Since the two ends of an object can’t both move “at once” at the moment of contact, then the effect must propagate through parts or portions of the first body. The closest dl to impact is affected before the furthest dl. The body is “elastic.”

But what about the parts or portions themselves? What about the “incident” end of the part or portion, and the “trailing” end? Since both “edges” of the constituent part of the original body can’t “change” instantaneously, then this part must be composed of even smaller parts, according to this proposition.

2) The field generated by the pole of a magnet moves into proximity of a charged body of opposite polarity.
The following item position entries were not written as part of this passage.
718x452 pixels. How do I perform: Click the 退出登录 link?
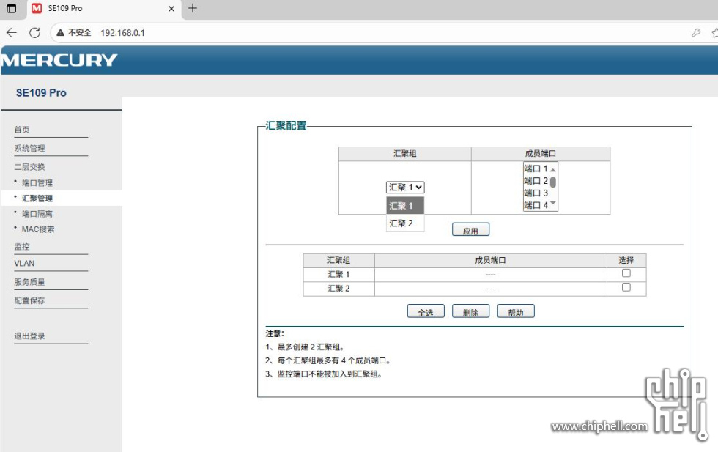click(x=30, y=336)
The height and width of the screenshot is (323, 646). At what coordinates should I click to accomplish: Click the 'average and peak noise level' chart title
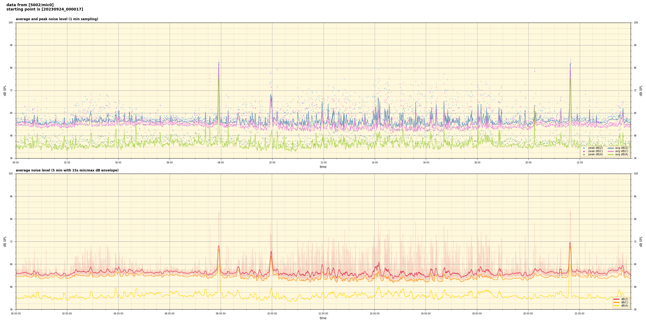(x=57, y=19)
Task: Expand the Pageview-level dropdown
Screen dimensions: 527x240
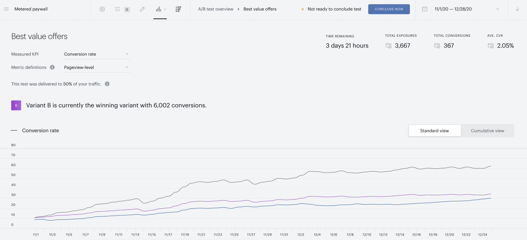Action: pos(97,67)
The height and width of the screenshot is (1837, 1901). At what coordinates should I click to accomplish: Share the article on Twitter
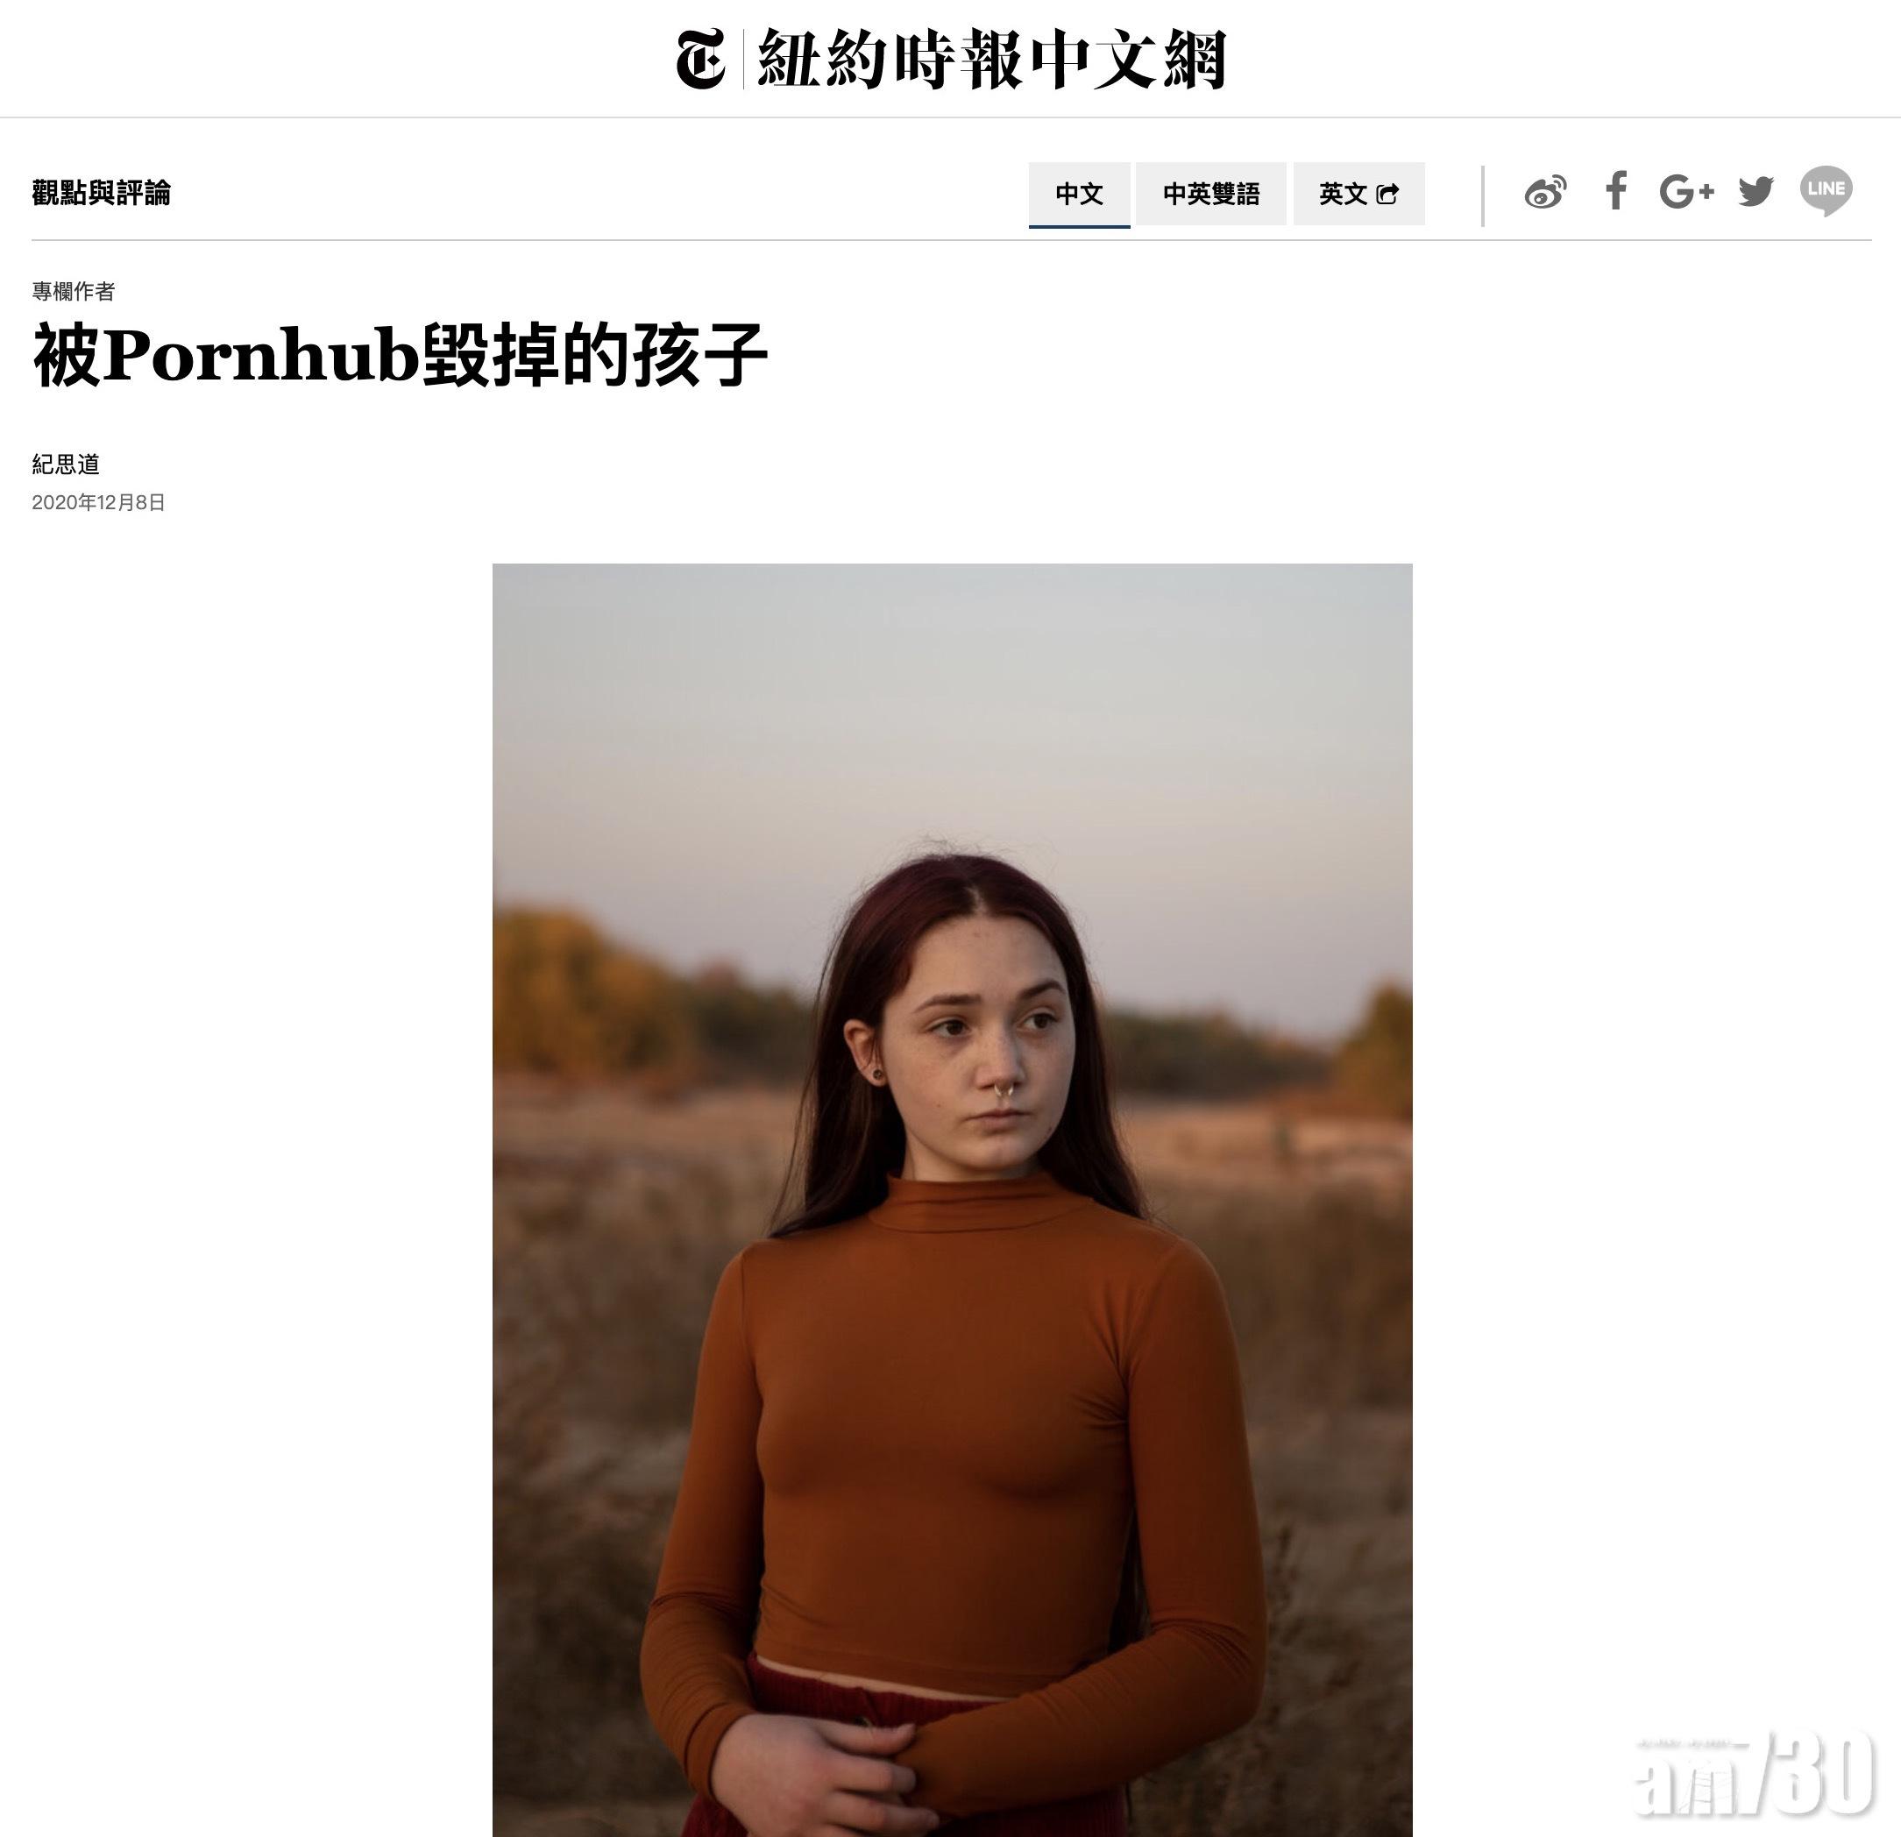tap(1756, 192)
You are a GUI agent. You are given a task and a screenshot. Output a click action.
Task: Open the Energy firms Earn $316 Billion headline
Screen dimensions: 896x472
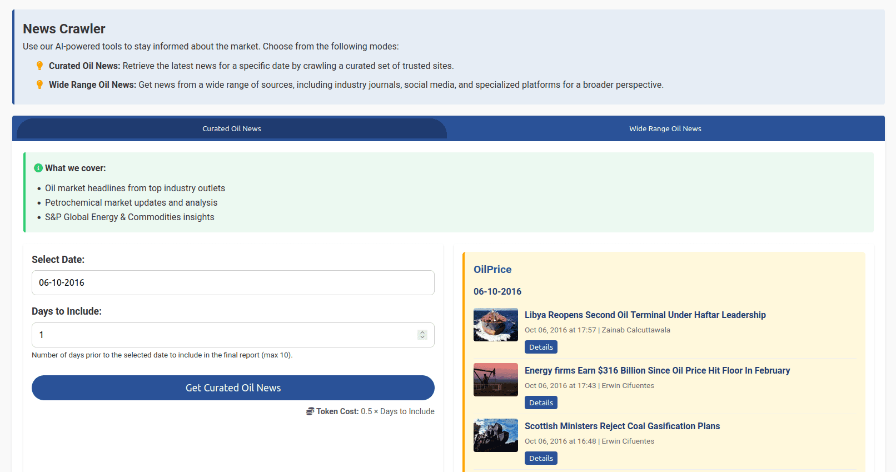pyautogui.click(x=657, y=370)
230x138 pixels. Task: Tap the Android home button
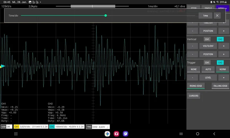tap(197, 134)
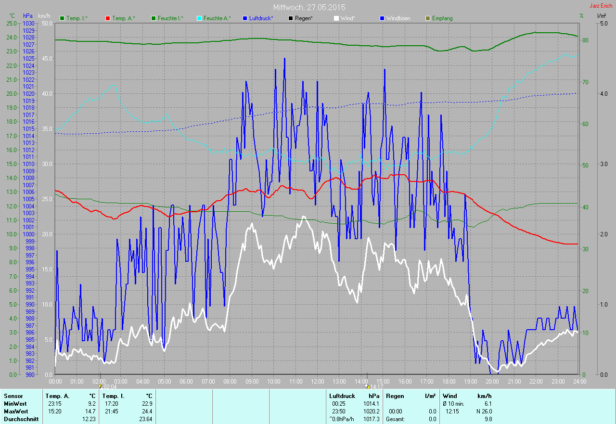616x424 pixels.
Task: Select the white Wind legend square
Action: 336,18
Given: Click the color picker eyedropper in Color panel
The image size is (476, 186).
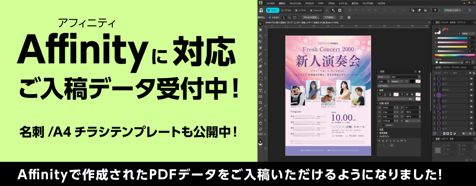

The field intensity is greater at one end of the charged body than another, so the closer end accelerates faster than the furthest, because the whole body can not be affected “at once.”

The body then is elastic and composed of parts or portions or matter that is everywhere “disconnected,” matter that at every point takes on the new characteristic of acceleration separately and in sequence.

But to return to our “original” concepts, what about all the instances observed directly in the world around us in from which we originally formed the concept “it changed,” implying a uniform change to an entity in toto, or “all at once,” end-to-end, simultaneously? That is, a change with duration, but simultaneous across a body, regardless of the vector of an actuating outside force. Did that “original” version of the concept violate the law of identity?

Under the “all things are composed of smaller parts” presumption, we can hypothesize a case in which the entire volume of an entity is affected by a perfectly uniform field in which the entity is immersed, with the effect that all parts are affected simultaneously. But this must be an unusual case indeed.

Should we then conclude that all changes imparted by an external agent closer to one portion of an entity than another are of the nature of a propagation wave or sequence through the entity? And that all changes previously conceived of happening to an entire entity simultaneously over its volume were in effect changes propagating through that entity at a speed that previously could not be detected without special instruments, and that this must be true at every physical scale in existence, for every and any body?

HOWEVER, Is it not valid to state that change, to have identity, must be of an entity and exist in three dimensions, but not necessarily move across three dimensions? (All change has a rate, but that is not identical to the concept of velocity, which implies translation through three dimensions).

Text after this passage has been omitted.